WRITTEN PROBLEM 1 - Quote the passage about Madison, Elliot and Sawyer word for word, from "And now Madison, Elliot" up to and including "of their father.".

DOCUMENT SEGMENT -
Madison, Elliot and Sawyer are tougher than the hardest naturally occurring substance on earth, diamonds. They have needed that toughness to overcome the loss of their father, U.S. Navy Lieutenant Matt T.
After losing their father, Angels of America’s Fallen came into their lives to provide healthy extracurricular activities as a way to lessen statistically proven risks for depression, anxiety, poor academic performance, behavior problems, substance abuse and even suicide.
And now Madison, Elliot and Sawyer are shining on the Little League softball and baseball diamonds in California.
On a recent summer day, all three siblings were on the diamond for their respective opening days in baseball or softball. Their mom couldn’t be any more proud of how far they have come since the passing of their father.
“Elliot is doing amazing,” his mom wrote. “His confidence has improved so much and he’s doing really well on his new team.”
Madison opened her softball season strong on the rubber.

INFORMATION PROVIDED -
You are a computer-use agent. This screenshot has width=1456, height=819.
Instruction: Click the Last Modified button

--

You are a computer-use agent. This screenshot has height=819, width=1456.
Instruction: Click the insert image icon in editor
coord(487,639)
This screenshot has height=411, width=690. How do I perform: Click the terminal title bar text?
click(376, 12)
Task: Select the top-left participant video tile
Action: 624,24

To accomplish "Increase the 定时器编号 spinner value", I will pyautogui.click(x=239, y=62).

---

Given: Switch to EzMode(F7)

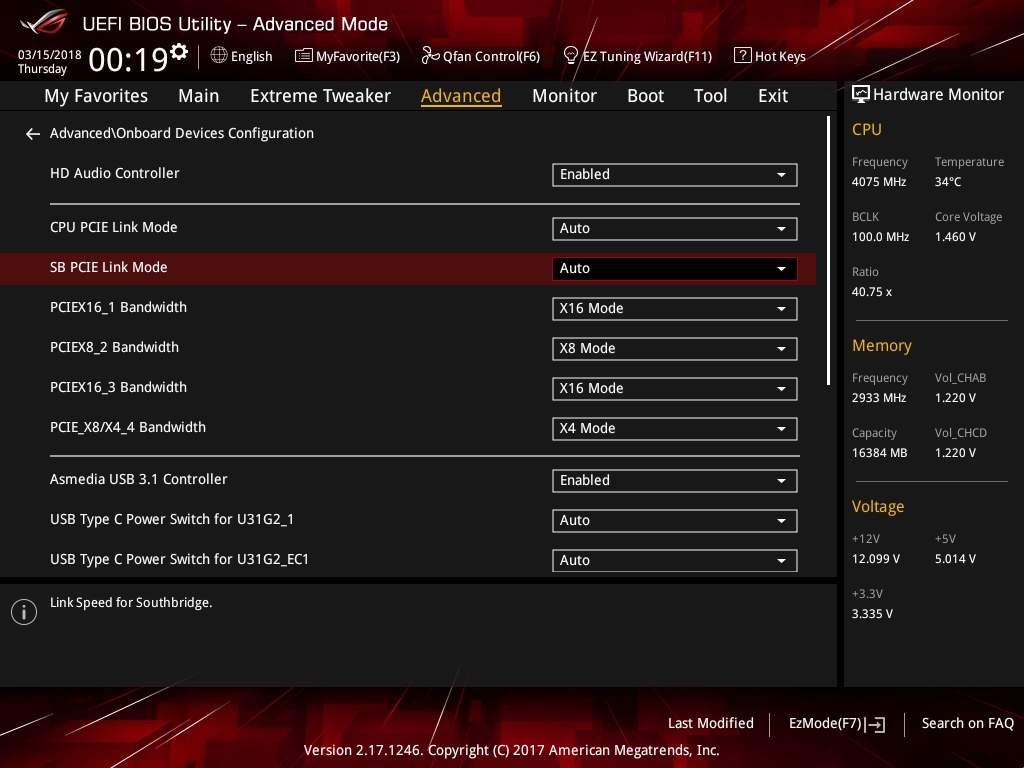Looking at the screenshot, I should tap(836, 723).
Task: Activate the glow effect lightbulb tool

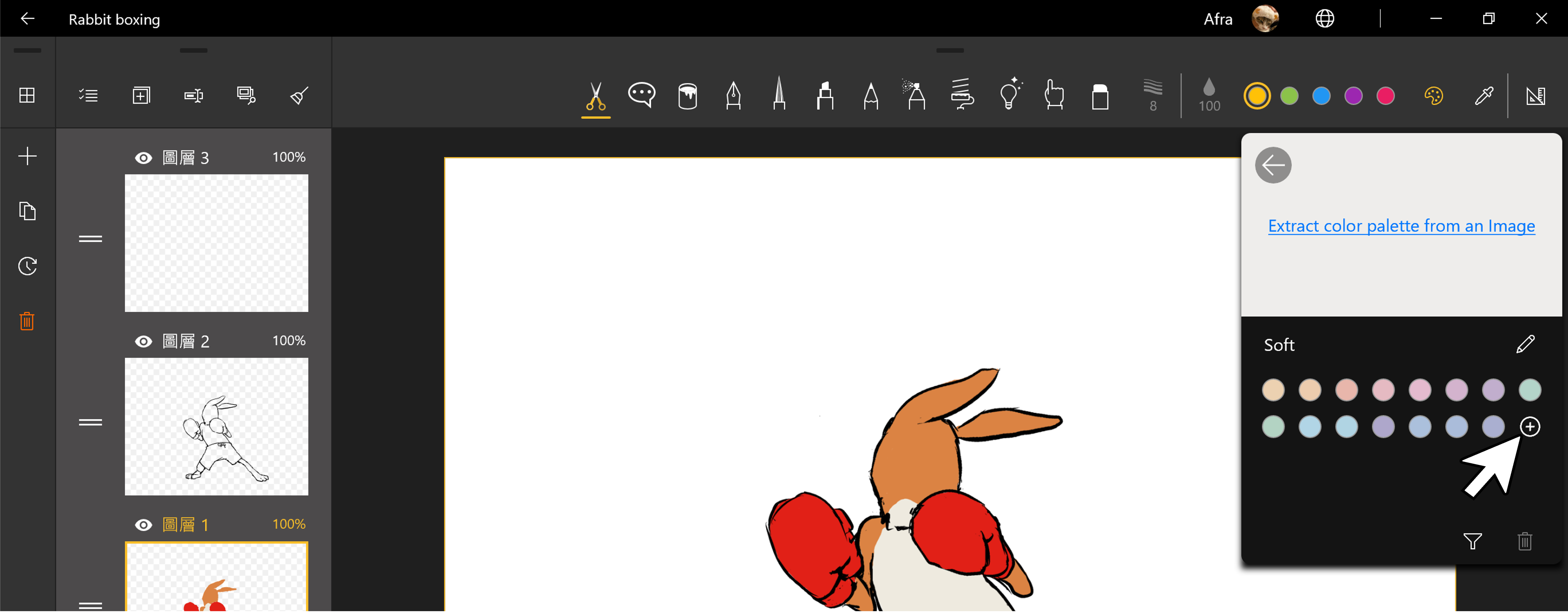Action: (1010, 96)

WRITTEN PROBLEM 2 - In the listing, convert the lines from the line with "has width=1456, height=819." up to and including the line with "Instruction: Click the Last Modified button" into a JSON list of strings. Use one string per line, leave out blank lines, and include nothing else.

RESPONSE 1 -
And now Madison, Elliot and Sawyer are shining on the Little League softball and baseball diamonds in California.
On a recent summer day, all three siblings were on the diamond for their respective opening days in baseball or softball. Their mom couldn’t be any more proud of how far they have come since the passing of their father.

RESPONSE 2 -
[
  "You are a computer-use agent. This screenshot has width=1456, height=819.",
  "Instruction: Click the Last Modified button"
]